How can you be a better team member and help your work group be effective? It may seem unlikely that there could be anything new to learn about what makes teams effective, but there is.
More than ever before, todays’ work gets done in teams and your ability to contribute as a member is vital to your career success.
Every team is a unique social unit. The quality of members’ social interactions —both intra-team and inter-team — determines project success or failure. Each member contributes to group outcomes — and some more so than others.
But until recently, there hasn’t been much specific advice on how to improve your value as a team member. You’ve probably been advised to “display empathy,” “respect diversity,” and communicate and share openly. As a team member, you’re directed to work for common goals rather than focusing on personal success.

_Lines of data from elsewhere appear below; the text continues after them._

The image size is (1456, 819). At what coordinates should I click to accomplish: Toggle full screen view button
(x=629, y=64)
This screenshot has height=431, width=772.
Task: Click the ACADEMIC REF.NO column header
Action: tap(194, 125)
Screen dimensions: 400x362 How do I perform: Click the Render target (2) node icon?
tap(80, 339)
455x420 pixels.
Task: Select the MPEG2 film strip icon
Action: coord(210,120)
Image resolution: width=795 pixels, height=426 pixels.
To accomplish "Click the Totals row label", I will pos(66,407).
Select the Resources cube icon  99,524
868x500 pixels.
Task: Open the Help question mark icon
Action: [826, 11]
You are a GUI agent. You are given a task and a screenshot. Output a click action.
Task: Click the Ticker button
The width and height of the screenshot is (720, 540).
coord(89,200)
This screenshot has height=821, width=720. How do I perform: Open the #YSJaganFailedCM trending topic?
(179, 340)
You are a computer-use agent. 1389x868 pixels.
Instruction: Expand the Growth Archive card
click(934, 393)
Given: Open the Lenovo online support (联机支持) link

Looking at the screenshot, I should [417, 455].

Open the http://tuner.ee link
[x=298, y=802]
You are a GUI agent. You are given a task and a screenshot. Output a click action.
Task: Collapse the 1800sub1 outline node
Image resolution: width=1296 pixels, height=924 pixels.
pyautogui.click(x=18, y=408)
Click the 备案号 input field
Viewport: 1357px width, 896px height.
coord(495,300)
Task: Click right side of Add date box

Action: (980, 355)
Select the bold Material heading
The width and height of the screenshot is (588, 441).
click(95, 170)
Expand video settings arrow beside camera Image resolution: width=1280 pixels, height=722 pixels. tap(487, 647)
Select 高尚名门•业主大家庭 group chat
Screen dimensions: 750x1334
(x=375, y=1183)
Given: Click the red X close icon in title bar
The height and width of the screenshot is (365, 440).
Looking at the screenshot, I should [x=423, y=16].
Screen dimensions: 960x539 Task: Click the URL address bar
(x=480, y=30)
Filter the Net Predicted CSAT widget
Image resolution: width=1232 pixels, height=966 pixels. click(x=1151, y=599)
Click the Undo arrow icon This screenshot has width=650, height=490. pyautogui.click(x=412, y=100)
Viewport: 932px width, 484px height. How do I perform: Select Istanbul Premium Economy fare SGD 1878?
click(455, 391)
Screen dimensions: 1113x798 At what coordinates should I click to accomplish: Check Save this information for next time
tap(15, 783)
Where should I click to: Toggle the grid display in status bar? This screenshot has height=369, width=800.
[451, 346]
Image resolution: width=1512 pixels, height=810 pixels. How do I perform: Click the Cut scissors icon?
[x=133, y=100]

Sometimes team members are evaluated on factors like leadership, technical skills, vision, communication, and motivation. But although these matter, they’re not nearly as important as social skills.
Deep Human Interactions
Research using ever more sophisticated measurement and observation technology has now determined that the number one factor in making a group effective is skill at deep human interactions.
But what does that mean? How does that show up during daily tasks? Effective team members demonstrate consistent social skills, like noticing the subtlest elements of social cues: a furrowed brow, a smile, a desire to speak up.
I’ve been intrigued by social interactions from my work coaching people in companies. Researchers have studied groups for years. They’ve learned that intelligence doesn’t explain a group’s effectiveness, nor does group cohesion, motivation, or satisfaction. Stability of the team and its size matters only a little.
Furthermore, following lofty ideals doesn’t bring about a significant impact on team effectiveness although these are certainly beneficial:
- Having a clear, challenging, meaningful vision
- Specifying well-defined roles and responsibilities
- Giving members appropriate rewards, recognition, and resources
Such concepts are fine but don’t determine the success of teams. There is only one ability that stands out in people who are great team members: they all have great social sensitivity.
Social sensitivity is the ability to perceive people’s thoughts and feelings based on looking at their faces and other nonverbal cues. Social sensitivity shows up when team members read body language, take turns talking and listen well. Not surprisingly, many women perform better than men in measures of social sensitivity.